== DESCRIPTION OF THE TASK ==
If a line in the data below contains the word "will", copy it out.

Collected data
>>
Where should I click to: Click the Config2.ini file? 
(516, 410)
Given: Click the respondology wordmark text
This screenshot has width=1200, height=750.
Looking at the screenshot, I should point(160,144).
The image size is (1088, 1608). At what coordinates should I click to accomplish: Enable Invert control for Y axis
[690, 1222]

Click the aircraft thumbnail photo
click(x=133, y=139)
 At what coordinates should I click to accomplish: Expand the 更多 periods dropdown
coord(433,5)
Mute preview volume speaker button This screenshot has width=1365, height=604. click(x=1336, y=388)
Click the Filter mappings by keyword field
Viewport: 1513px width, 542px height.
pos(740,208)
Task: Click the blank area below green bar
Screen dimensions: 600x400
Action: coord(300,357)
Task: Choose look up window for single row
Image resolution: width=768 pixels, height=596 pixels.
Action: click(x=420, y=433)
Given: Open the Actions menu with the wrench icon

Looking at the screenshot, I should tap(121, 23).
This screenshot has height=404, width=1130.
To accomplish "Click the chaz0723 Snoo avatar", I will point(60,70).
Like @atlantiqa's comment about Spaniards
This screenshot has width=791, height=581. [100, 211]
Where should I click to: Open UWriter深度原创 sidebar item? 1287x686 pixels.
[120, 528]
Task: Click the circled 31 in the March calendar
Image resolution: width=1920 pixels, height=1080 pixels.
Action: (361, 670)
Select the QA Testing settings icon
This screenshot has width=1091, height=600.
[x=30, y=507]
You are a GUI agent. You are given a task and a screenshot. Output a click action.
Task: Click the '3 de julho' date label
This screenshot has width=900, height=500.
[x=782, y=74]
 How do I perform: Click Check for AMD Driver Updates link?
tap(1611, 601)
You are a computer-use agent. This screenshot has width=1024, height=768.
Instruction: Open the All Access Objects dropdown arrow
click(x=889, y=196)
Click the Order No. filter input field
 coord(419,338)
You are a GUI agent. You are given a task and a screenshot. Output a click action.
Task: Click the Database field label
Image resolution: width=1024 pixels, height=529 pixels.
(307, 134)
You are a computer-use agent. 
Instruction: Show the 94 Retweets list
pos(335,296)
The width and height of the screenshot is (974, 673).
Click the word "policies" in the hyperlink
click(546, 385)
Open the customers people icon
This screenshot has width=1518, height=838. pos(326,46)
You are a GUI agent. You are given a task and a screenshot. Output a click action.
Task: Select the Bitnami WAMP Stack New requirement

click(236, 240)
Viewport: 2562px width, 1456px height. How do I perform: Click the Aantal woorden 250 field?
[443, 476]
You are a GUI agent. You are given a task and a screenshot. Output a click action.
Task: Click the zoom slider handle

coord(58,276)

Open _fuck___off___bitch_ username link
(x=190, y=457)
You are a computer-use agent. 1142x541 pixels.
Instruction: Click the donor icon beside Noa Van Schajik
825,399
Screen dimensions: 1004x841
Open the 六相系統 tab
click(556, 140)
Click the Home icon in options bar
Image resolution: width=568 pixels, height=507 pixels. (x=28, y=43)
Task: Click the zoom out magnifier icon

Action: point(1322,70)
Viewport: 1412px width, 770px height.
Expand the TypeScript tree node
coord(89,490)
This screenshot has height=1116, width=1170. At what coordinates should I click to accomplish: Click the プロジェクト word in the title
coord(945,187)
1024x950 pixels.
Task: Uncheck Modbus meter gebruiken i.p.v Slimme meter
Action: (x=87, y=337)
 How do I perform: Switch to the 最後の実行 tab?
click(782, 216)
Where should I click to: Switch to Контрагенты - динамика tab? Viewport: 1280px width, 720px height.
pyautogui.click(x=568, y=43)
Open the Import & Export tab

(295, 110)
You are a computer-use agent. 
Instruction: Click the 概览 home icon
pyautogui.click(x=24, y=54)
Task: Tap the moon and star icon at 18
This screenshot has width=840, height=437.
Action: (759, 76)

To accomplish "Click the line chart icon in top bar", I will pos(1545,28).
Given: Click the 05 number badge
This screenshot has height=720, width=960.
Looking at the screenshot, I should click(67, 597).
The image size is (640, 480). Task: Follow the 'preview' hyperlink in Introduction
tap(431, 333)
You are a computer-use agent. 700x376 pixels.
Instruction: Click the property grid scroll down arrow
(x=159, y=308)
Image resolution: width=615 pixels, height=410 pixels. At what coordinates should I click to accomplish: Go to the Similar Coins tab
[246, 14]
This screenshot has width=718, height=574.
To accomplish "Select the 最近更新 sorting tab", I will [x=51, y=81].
<<
== ANSWER BOX ==
To accomplish "Click the chaz0723 Snoo avatar", I will point(60,70).
To accomplish "Click the line chart icon in top bar", I will pos(1545,28).
To accomplish "Select the 最近更新 sorting tab", I will [x=51, y=81].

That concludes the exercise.